-- Listed entries --
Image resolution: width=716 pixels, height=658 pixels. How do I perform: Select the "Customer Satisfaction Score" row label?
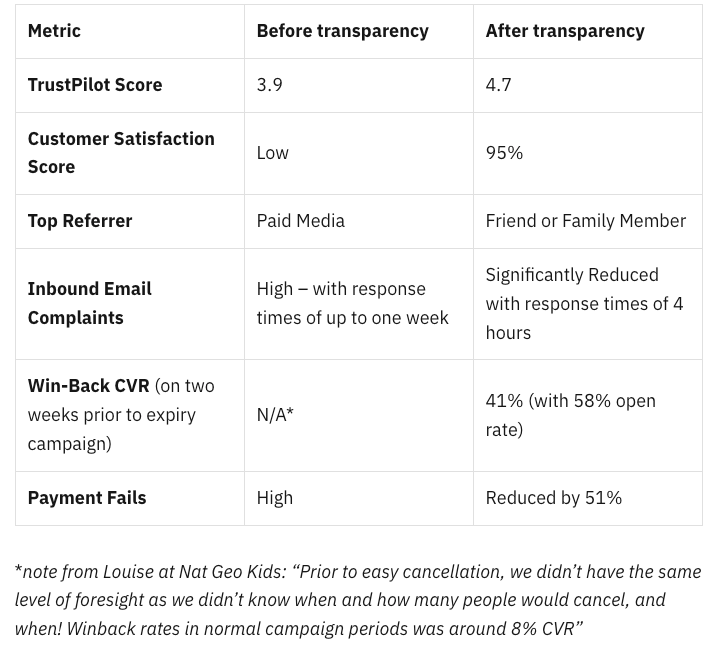tap(121, 152)
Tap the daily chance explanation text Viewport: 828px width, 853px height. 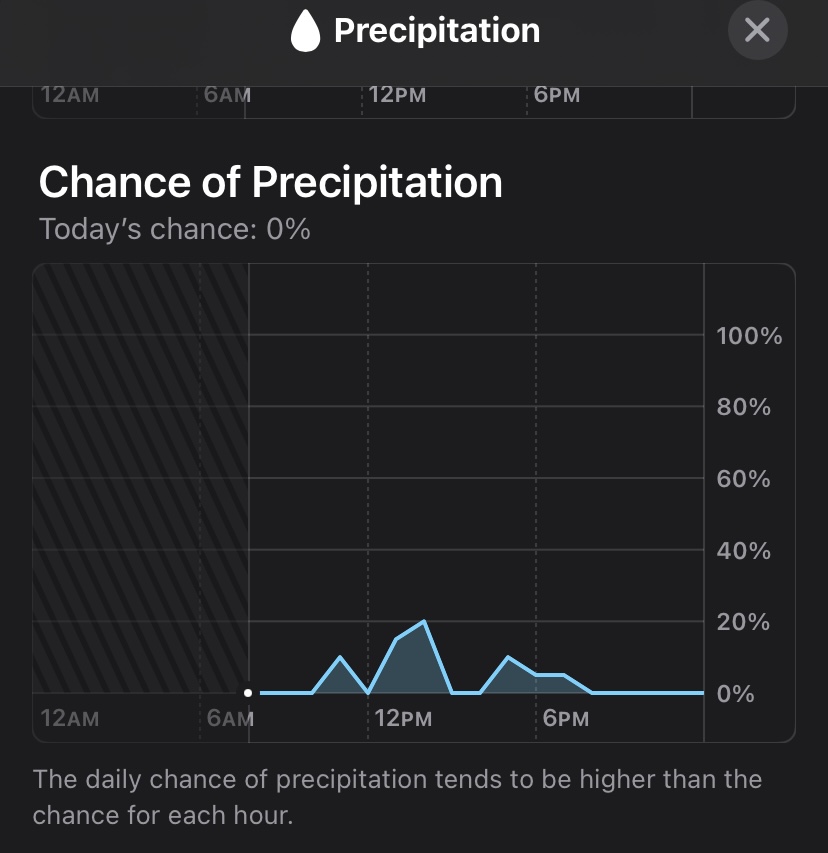click(397, 797)
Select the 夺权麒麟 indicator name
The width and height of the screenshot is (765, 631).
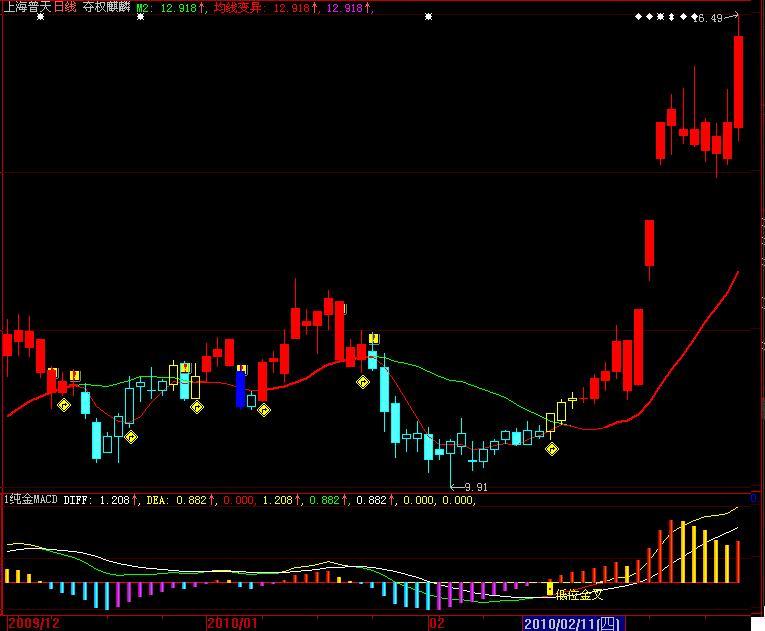(105, 7)
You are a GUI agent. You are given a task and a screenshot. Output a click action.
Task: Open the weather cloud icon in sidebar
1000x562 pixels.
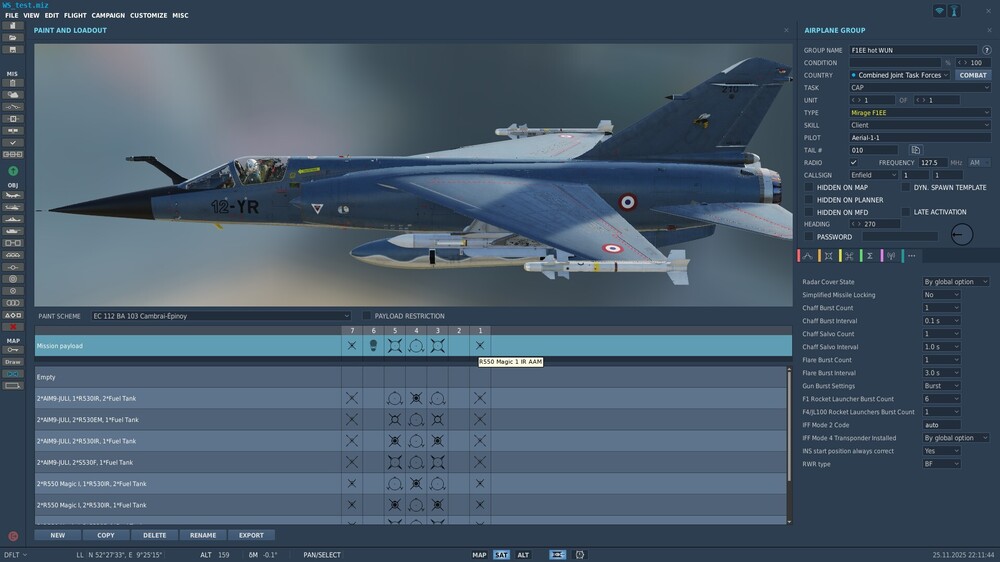point(13,94)
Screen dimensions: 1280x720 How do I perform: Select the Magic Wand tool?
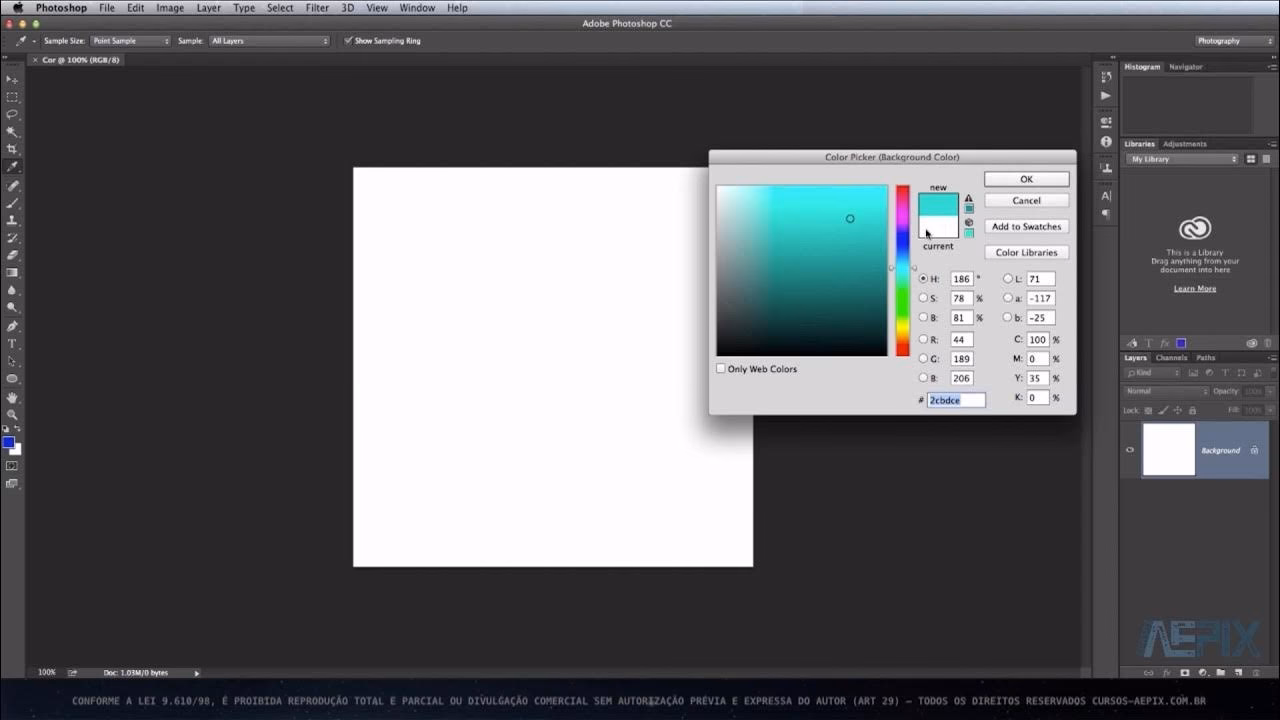[x=12, y=132]
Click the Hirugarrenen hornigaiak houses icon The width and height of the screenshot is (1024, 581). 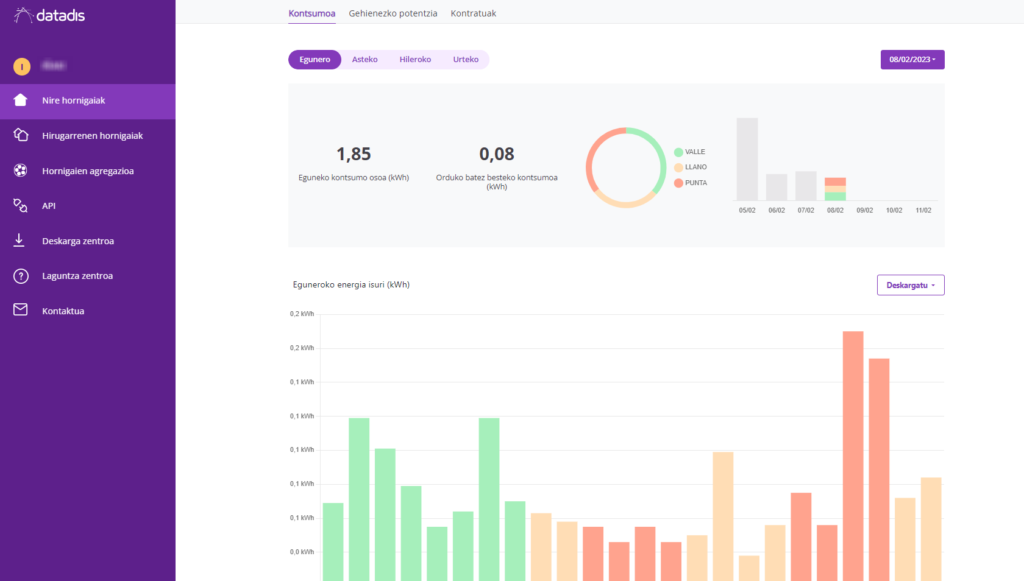tap(20, 135)
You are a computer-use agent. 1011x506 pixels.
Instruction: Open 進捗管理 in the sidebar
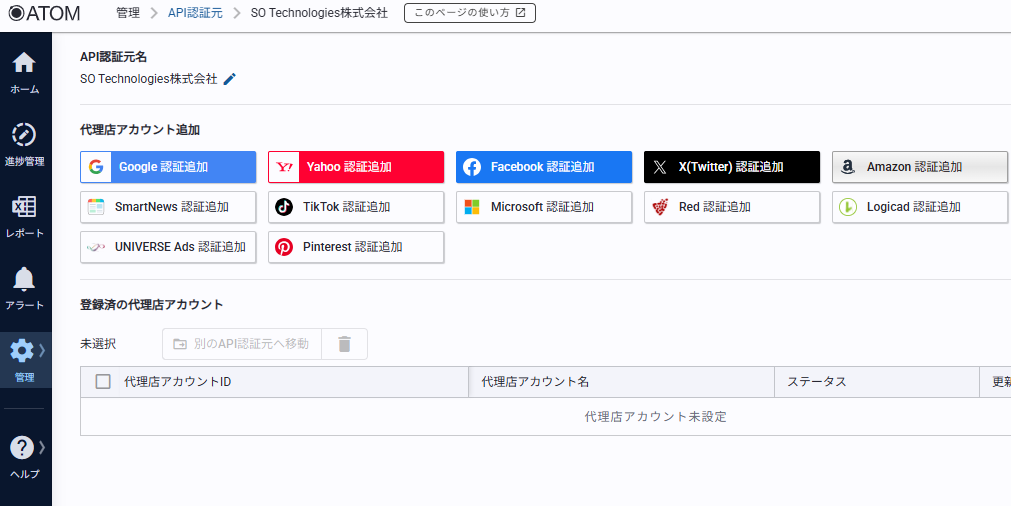[25, 145]
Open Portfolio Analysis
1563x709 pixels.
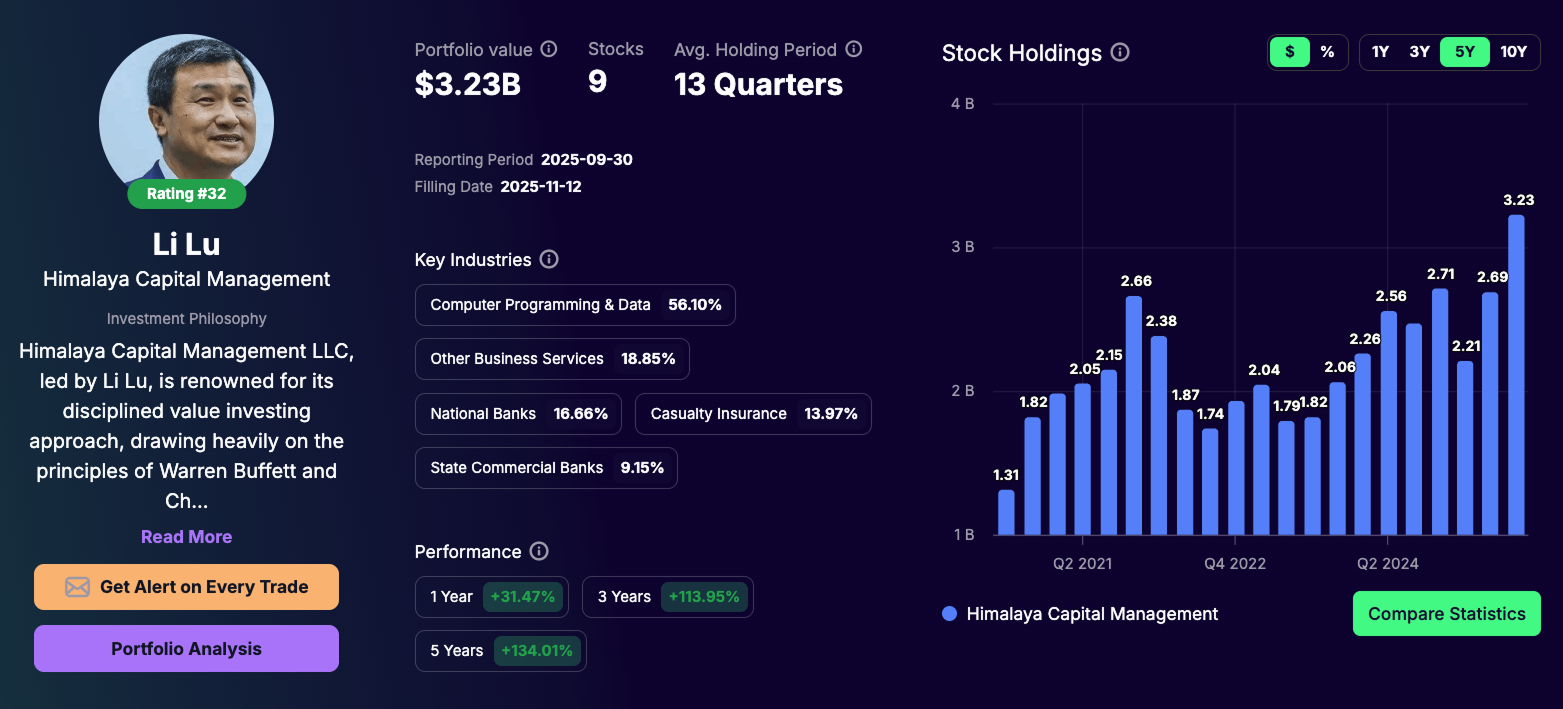[186, 648]
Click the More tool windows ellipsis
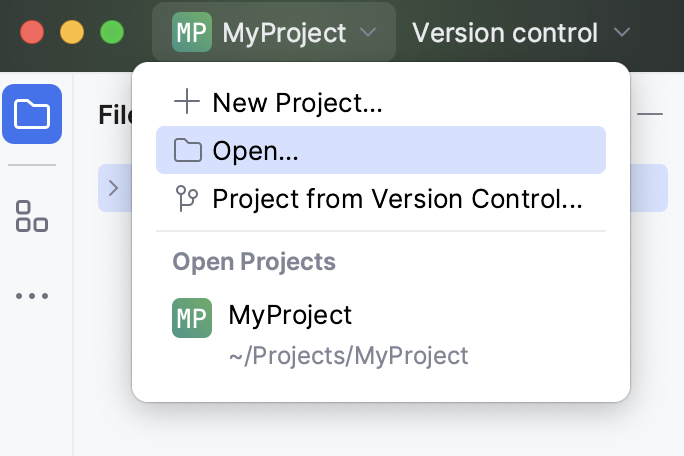684x456 pixels. pos(32,297)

-- Exercise objective --
Go through the listing above and pull out each line containing the word "agent".

-- Completed task --
You are a GUI agent. You are given a task and a screenshot. Output a click action.
You are a computer-use agent. 1011x506 pixels.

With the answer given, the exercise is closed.